Вот он, строй благодати:
змеящийся путь
и царская щедрость.
С какой высоты
ты склоняешься к сотам
во тьму.
Все ниже… И все нежнее
твое подобье.
Скрыться,
исчезнуть в спасительном облаке.
Путь несводим
к неприкаянной горестной точке.
Агония рыбы
вне движущего удивленья —
всего лишь зеркальный мираж.
Нить зажата в зубах,
но ни лабиринта,
ни выхода.
Ночь обступает
запавшего в память
листу. До чего ты промок,
и между тобой и пустотой —
одна пустота.
Музыкальная повозка
Памяти Раймундо Валенсуэлы{16}
и его карнавальных оркестров
Не повозка с притушенными огнями,
а месторождение звука.
Валенсуэла разбрызгал двенадцать оркестров
по Центральному
Парку{17}. Заторы фригийских светилен, любовных
беседок
с байковым небом, компостельских неверных слезинок{18}
В сумерках высыпают гимнасты, затягивая пояса,
чтобы взвиваться с таким гаванским порывом флейты.

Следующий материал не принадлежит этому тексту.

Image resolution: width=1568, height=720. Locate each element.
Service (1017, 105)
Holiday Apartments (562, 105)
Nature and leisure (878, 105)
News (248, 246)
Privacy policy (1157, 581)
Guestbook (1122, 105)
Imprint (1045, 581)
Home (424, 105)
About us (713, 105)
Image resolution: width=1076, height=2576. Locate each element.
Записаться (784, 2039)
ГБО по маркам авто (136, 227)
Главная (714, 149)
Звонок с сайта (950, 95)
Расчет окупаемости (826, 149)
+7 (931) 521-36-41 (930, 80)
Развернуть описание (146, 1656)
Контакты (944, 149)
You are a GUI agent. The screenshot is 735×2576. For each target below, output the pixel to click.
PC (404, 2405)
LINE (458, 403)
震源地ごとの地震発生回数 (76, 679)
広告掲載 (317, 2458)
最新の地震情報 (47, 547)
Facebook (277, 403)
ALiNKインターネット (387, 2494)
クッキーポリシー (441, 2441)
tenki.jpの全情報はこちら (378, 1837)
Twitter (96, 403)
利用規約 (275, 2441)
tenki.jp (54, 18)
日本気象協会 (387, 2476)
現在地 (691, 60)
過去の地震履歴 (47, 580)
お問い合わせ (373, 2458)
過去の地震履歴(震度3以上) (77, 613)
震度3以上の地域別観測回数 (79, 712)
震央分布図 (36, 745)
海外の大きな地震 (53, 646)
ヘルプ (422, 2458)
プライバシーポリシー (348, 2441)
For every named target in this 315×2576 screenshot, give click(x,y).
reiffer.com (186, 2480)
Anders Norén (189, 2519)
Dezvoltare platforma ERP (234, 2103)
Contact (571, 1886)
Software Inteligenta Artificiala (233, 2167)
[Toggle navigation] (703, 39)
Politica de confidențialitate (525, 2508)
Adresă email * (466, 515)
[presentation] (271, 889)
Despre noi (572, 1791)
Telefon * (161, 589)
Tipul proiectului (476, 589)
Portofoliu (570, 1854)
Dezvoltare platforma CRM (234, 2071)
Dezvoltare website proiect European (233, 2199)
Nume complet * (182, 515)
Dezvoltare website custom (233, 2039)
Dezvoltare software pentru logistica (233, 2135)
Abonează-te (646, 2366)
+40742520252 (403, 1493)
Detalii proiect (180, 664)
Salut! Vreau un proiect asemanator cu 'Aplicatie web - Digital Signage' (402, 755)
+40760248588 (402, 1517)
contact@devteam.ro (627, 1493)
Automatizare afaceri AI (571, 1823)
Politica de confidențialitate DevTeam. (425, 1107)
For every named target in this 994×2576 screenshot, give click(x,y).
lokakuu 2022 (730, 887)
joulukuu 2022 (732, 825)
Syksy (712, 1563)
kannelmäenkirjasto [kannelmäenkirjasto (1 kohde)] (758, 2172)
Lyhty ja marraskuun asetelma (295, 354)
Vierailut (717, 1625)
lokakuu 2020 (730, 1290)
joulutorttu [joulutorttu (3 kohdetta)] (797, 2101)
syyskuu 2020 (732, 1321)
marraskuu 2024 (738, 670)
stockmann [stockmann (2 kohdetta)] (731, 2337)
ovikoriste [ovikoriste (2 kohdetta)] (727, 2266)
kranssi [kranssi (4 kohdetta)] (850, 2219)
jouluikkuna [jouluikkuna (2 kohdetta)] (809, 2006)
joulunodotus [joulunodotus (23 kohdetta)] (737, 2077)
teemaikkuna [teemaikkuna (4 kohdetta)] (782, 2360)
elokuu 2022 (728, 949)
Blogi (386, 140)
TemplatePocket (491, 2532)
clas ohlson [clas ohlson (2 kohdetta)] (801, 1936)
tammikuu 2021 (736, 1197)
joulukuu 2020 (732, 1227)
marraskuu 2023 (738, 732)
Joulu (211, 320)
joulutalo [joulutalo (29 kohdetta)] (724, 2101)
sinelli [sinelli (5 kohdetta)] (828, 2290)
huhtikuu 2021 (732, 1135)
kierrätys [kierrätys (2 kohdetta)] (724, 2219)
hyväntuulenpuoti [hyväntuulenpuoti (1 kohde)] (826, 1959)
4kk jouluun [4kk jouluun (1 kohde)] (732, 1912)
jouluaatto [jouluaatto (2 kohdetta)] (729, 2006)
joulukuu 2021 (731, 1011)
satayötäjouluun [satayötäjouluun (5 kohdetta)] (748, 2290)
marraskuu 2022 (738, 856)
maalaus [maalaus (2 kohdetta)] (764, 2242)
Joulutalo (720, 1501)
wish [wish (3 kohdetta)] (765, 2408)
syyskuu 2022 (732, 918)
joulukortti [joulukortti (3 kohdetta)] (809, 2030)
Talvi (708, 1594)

Флейта, словно веревка, привязана сном за пояс.
Пояс — как флейта в летках осиного роя.
Генералом, смягчающим рык, рассовывая сигары
часовым на постах, Валенсуэла проверил
зодиакальные знаки.
Звезды оркестров блистали над зеленым сукном
столов,
а Валенсуэла подслащивал их скопленья.
Сласти в ажурных кровинках, грейпфрут с гнутой
корицей,
ляпис-лазурь сластей. Оракул коварной миски.
Узкогрудым юнцом в сюртуке, не обшитом тафтой,
Валенсуэла вдруг прыгал с повозки, оттягивая
увертюру.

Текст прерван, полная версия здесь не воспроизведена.